*** Text excerpt
These are extreme images of the ultimate defeat of God’s enemies—enemies whose rampant evil has made the life of the righteous a hell on earth. These incorrigible vipers are removed by God so that the intended order of creation can be restored. Though the images are extreme, the joy in response to the restoration of God’s true order is real and ought not to be denigrated. (See also the Bridging Contexts section of Ps. 3.)
Rulers or gods? The opening verse of Psalm 58 introduces what may be an intentional wordplay. The consonantal Hebrew text behind the word translated “rulers” is ʾlm, and these three consonants are variously vocalized with vowels: ʾelem (“silence”; the traditional but less probable reading); ʾelîm (“rulers”; the plural of ʾayil [“ram/ruler”]); or ʾelim (“gods”; the plural of ʾel, the generic term for deity in the ancient Near East). These last two words would have sounded almost identical to a listener, and herein lies the force of the wordplay. Both gods and rulers were expected to oversee the administration of justice on the earth, to limit violence, and maintain social order.
But who could take the gods to task for any failure in these ideals? The gods in common understanding were above human reproach. It is not so much that they were thought to be morally perfect or even superior to humans. In fact, it seems clear especially in Mesopotamia that the gods and goddesses were ruled by the same emotions, passions, and foibles as their human counterparts. They fought among themselves for power. They could be deceived and tricked, misled by humans and other gods alike. The only real distinctions separating gods and humans were power and immortality; the gods were immensely powerful and were thought to live forever, so that humans had to deal carefully with the gods.14
The rather quick transition from the opening castigation of the ʾlm to the chaotic results of their misrule leaves the decision ambiguous whether we are describing human “rulers” or “gods.” While either is possible, the general attitude of the opening verses seems to come down on the side of “gods.” With the emphasis on “judging uprightly among men” and the parallel phrase “your hands mete out violence on the earth,” divine rulers of all humanity and the whole earth seem more likely.15 As a confirmation, the concluding verse of the psalm hints at a contrast between the morally defective and ineffective rule of the pagan gods and the upright and powerful God of Israel. The inconsistent rule of the former leads to violence and anarchy among humans, while the sovereignty of the true God leads to the destruction of the wicked and the reward of the righteous (58:11). Along the way, however, the wordplay ensures that venal, human rulers will receive their comeuppance as well.16
Contemporary Significance
SETTING ALL THINGS RIGHT. As a child growing up in southeast Texas, I learned early on that “the only good snake is a dead snake!” We lived in a rural area where snakes in general and poisonous snakes in particular abounded. We saw ground rattlesnakes, copperheads, coral snakes, and cottonmouth water moccasins with regularity. By the time I could remember, my mother had been bitten by a cottonmouth and my sister by a ground rattler. I remember returning home one Sunday after church and having to wait until my father killed a large black snake that had invaded our screened back porch while we were gone.
******
*** Recorded information
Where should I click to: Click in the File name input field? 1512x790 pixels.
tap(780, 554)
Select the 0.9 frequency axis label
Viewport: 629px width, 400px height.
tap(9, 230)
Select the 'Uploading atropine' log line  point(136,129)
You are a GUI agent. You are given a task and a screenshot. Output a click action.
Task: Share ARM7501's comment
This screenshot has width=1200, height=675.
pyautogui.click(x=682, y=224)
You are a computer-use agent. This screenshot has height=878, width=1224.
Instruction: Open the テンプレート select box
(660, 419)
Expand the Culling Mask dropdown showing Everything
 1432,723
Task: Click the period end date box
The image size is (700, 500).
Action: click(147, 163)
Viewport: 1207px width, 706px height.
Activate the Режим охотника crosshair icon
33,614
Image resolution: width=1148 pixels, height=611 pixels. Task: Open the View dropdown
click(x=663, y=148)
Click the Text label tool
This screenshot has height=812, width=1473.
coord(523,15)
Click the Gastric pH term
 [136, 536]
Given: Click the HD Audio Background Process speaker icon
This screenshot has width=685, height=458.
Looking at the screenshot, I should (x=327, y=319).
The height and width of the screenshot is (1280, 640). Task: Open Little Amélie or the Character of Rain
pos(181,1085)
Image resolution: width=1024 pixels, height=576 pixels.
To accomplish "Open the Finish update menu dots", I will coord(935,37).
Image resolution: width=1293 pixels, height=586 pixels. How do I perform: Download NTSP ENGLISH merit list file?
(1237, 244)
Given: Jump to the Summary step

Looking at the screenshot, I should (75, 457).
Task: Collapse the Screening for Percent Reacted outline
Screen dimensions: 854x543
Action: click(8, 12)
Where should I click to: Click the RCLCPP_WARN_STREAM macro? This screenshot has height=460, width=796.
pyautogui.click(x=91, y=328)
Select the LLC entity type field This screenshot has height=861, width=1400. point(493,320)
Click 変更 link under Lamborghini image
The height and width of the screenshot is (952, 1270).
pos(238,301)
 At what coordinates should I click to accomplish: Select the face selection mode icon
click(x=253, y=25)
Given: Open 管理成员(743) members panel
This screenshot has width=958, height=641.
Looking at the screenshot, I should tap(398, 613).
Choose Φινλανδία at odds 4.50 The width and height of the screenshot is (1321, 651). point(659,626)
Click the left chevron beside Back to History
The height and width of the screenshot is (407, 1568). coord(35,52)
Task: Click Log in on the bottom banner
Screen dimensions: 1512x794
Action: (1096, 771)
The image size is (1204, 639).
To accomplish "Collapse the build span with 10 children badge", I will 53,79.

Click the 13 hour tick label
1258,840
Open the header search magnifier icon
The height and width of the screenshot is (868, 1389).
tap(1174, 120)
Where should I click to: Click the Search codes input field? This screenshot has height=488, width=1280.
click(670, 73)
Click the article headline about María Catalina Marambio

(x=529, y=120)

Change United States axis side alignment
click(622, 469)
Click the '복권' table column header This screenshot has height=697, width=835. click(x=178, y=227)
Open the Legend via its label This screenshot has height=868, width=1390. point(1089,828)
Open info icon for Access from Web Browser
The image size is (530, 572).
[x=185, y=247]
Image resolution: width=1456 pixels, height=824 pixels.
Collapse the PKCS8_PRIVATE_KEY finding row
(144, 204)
******
What this exercise asks
1) According to the Psalm 58 commentary, what are the only real distinctions separating gods and humans?
2) Rewrite the Psalm 58 commentary between "Rulers or gods?" and "maintain social order.", inclusive, replacing "listener" with "hearer".
The rows above are separate material, unrelated to the Psalm 58 commentary.

Final results
1) Power and immortality.

2)
Rulers or gods? The opening verse of Psalm 58 introduces what may be an intentional wordplay. The consonantal Hebrew text behind the word translated “rulers” is ʾlm, and these three consonants are variously vocalized with vowels: ʾelem (“silence”; the traditional but less probable reading); ʾelîm (“rulers”; the plural of ʾayil [“ram/ruler”]); or ʾelim (“gods”; the plural of ʾel, the generic term for deity in the ancient Near East). These last two words would have sounded almost identical to a hearer, and herein lies the force of the wordplay. Both gods and rulers were expected to oversee the administration of justice on the earth, to limit violence, and maintain social order.